For a little bit of background, I am taking the 512x512x256 images and 512x512x256x40 segmentation encodings and scaling, cropping and augmenting down to training patches of 64x64x64 and 64x64x64x40 respectively with a batch size of 8 (4 per GPU). I have been using the multiprocessing toolbox so as to not hit the GIL and I have been using eliot to help flag hotspots for pipeline optimisation. The time costs right now are roughly split half and half between actually loading the efficiently cached representation from disk and then the call to skimage.measure.block_reduce. I haven’t yet looked into seeing if using something like JAX’s CPU module might solve the second half of this problem. I might also be able to undergo more clever caching to help with the first half.

Nevertheless, I had another thought, and I’d be keen for your opinion on whether or not it is a crazy idea. What if I built a separate threadripper server (or another high thread count CPU type) + raided NVMe for faster disk read that is solely dedicated to raw data scaling, cropping, and augmentation and then send the resulting training inputs over the wire. Is this a crazy idea?

Here are my back of the envelope numbers to make sure the ethernet connection won’t become the new bottleneck:

8x64x64x64 @ float32
8x64x64x64x40 @ uint8 (not one hot encoded, instead edge pixels are encoded such that the number between 0-255 details how much of a given voxel is within the segmentation)
The 2 GPUs currently run at full capacity for a little over 2 seconds running the training step, before subsequently waiting for the next pipeline item.
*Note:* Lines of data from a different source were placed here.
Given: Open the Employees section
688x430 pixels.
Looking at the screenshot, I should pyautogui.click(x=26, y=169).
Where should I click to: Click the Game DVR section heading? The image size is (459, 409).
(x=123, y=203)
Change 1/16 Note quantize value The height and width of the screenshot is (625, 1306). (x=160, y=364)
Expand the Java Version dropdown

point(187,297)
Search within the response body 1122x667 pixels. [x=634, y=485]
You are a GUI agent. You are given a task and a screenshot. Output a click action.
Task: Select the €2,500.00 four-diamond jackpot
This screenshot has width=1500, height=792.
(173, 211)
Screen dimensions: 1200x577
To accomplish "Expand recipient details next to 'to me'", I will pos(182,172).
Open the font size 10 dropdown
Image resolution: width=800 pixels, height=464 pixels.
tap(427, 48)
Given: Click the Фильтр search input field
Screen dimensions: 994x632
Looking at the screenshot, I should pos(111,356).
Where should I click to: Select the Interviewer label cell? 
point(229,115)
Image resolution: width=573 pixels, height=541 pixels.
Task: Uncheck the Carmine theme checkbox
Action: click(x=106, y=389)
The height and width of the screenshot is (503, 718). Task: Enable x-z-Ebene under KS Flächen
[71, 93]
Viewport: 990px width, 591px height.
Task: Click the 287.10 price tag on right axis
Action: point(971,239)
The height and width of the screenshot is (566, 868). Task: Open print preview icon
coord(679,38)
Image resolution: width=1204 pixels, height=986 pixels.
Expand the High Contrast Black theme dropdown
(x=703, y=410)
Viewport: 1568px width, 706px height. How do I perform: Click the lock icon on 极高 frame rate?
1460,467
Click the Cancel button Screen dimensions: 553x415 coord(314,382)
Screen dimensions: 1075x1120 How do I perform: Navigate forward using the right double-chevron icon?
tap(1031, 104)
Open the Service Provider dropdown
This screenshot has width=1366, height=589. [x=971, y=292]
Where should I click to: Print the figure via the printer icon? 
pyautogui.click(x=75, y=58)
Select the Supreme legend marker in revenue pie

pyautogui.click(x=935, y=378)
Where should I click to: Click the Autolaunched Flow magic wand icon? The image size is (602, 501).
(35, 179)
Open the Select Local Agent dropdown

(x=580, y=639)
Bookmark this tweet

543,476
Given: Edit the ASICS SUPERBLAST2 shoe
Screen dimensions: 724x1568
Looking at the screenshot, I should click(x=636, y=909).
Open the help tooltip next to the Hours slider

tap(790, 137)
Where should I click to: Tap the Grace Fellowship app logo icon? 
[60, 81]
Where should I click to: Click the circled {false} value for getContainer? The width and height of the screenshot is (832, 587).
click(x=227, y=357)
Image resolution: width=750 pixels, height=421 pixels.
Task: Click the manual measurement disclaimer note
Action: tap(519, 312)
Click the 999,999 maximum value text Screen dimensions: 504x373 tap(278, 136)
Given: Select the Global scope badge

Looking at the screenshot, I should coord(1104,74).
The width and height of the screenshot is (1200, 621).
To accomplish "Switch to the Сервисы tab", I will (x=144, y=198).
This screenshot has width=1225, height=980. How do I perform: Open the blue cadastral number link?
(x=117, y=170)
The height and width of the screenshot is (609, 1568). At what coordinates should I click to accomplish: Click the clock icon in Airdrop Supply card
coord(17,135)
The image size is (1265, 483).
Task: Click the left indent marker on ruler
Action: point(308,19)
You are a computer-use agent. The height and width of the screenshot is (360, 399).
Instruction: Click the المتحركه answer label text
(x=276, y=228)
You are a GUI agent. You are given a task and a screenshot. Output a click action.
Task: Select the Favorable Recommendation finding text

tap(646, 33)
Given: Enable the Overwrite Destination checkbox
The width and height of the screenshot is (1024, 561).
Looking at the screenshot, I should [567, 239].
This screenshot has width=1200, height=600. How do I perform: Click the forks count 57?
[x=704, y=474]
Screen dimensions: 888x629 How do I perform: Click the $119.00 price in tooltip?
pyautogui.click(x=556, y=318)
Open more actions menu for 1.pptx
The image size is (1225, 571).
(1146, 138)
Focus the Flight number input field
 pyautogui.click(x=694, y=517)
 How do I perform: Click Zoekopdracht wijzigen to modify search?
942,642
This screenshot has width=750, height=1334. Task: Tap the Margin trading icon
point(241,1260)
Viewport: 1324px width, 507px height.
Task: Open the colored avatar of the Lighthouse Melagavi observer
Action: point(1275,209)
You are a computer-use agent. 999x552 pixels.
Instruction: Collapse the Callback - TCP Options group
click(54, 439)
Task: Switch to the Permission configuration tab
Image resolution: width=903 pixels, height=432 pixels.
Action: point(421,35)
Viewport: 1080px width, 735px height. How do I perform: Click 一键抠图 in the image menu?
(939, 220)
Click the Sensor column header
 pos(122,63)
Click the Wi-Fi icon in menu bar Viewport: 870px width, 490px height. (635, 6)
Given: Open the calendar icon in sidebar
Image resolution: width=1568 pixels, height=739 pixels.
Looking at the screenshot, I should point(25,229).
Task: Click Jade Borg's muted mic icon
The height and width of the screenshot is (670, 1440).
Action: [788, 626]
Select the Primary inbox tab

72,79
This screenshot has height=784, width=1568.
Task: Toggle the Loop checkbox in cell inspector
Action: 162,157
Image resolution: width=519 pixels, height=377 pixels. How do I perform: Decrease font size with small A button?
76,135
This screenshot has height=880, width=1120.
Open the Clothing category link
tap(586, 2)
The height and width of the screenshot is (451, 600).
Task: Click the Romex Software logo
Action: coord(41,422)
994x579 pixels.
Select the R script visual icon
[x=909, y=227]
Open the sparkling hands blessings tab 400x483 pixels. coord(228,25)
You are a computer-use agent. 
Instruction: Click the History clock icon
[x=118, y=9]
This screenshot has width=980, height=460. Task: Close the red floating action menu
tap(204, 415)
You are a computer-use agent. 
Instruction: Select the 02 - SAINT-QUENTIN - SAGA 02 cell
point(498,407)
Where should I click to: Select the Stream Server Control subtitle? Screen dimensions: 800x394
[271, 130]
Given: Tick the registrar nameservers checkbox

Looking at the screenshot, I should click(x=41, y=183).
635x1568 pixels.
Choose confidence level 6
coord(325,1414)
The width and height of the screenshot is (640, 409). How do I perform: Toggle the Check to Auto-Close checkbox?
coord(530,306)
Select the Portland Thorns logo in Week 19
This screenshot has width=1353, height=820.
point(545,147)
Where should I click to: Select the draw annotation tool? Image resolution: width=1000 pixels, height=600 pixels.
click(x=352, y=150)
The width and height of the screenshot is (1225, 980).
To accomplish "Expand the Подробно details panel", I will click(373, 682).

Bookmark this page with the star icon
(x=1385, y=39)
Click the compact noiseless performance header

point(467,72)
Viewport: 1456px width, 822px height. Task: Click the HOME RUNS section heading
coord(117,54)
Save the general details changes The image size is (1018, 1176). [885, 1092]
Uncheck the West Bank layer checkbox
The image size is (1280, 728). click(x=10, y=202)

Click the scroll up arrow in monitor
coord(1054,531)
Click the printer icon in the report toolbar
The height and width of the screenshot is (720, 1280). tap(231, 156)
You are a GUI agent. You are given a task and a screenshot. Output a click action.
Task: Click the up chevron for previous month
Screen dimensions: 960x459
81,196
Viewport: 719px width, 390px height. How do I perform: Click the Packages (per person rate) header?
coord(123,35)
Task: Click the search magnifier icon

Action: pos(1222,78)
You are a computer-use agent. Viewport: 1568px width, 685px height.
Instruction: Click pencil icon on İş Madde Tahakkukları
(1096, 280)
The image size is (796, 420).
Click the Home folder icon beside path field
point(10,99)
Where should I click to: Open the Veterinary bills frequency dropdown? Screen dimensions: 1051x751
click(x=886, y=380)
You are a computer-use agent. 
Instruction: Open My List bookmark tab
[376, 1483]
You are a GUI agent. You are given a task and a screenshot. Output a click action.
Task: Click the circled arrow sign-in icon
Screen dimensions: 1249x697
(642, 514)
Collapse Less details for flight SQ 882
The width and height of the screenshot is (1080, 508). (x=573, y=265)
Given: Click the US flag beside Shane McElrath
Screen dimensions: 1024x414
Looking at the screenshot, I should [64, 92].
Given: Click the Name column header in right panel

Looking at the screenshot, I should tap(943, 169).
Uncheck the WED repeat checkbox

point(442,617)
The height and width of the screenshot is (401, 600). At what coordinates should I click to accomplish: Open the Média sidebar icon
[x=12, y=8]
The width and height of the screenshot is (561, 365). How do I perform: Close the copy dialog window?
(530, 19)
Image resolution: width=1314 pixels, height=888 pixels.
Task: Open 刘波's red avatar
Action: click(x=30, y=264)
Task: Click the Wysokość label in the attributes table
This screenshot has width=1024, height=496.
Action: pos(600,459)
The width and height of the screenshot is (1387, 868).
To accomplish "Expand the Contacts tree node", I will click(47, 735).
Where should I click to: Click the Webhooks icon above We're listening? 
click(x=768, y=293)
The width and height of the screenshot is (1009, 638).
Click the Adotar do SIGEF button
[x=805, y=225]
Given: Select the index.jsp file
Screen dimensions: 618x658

Therefore every 2 seconds I need the following amount of data to come through the connection:

(8*64**3*32 + 8*64**3*40*8) / 1024**3 Gbit / 2 seconds
= 0.7 Gbit / 2 seconds
Need > ~1/2 Gbit/s connection (✓)

So it doesn’t look like the ethernet would become the new bottleneck…

Is this idea of creating a standalone threadripper (or similar) + raided NVMe pipeline PC a good idea in your opinion? Or am I thinking something quite silly?

If a pipeline PC like this might be a good idea, do you have any recommendations for a build?

Thank you again! So very much

matdmiller · August 19, 2022, 9:08pm

I have just started looking into this so no personal experience here yet, but have you looked at Rapids cucim at all? Rapids has GPU accelerated versions of a bunch of libraries which I believe includes the skimage function you’re referencing. This would take up GPU Ram but would probably be a lot faster.